Bali set to make travel for New Zealanders cheaper in bid to boost tourism

The tourist hotspot will soon be axing its visa-on-arrival cost for Kiwis and citizens of other countries which could save some families hundreds of dollars each.
The tourist hotspot will soon be axing its visa-on-arrival cost for Kiwis and citizens of other countries which could save some families hundreds of dollars each. Photo credit: Getty Images

A trip to Bali is a classic Kiwi getaway and the Indonesian Government is set to make the island paradise cheaper for New Zealand holidaymakers.   

Currently, visitors have to pay just over NZ$50 per person to buy a 30-day visa.  

The tourist hotspot will soon be axing its visa-on-arrival cost for Kiwis and citizens of other countries which could save some families hundreds of dollars each.   

In June, the Indonesian Department of Immigration formally scrapped the visa-free travel program for travellers from 159 countries and, in its place, rolled out the visa-on-arrival program which charged travellers from 98 countries for a 30-day visa.  

Indonesia's Tourism and Creative Economies Minister Sandiaga Uno told the Bali Sun that the visa-free programme would soon be expanded to "20 countries with the highest number of foreign tourists outside of countries that have visa-free visits".  

The goal is to boost tourist numbers to pre-pandemic levels. 

In 2016, the last time the tax was scrapped, Australian visitors increased by more than 16 percent.  

Reuters reported that Indonesia had over 16 million foreign arrivals in 2019 but January to October 2023 saw only 9.5 million. 

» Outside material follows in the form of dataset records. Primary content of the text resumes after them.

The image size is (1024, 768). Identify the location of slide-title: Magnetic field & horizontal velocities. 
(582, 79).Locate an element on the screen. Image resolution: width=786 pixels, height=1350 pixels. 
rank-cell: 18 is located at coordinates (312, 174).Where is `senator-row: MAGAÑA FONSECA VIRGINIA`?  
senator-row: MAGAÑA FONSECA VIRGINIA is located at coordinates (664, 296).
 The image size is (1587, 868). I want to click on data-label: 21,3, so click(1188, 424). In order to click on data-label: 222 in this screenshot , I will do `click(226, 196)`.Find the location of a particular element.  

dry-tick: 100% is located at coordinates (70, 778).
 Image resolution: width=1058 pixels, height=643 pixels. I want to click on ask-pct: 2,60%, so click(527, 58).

New Zealand makes the visa-free list alongside Australia, the UK, the US, China, and much of Europe, amongst others. 

Uno said that the conversation around the legislation is still ongoing, but the proposal will be finalised within the month.   

The savings from visas will be slightly negated by a new NZ$16 tourist tax for Bali, set to kick in from February 14.   

With the popular destination hot spot seeing more than 15,000 travellers per day, Bali.com assured the process of payment would be "fast and efficient".

The tourist tax will have to be paid each time a visitor lands in Bali but won't apply across the rest of Indonesia and the funds from the tax will go towards maintaining the island's environment and culture.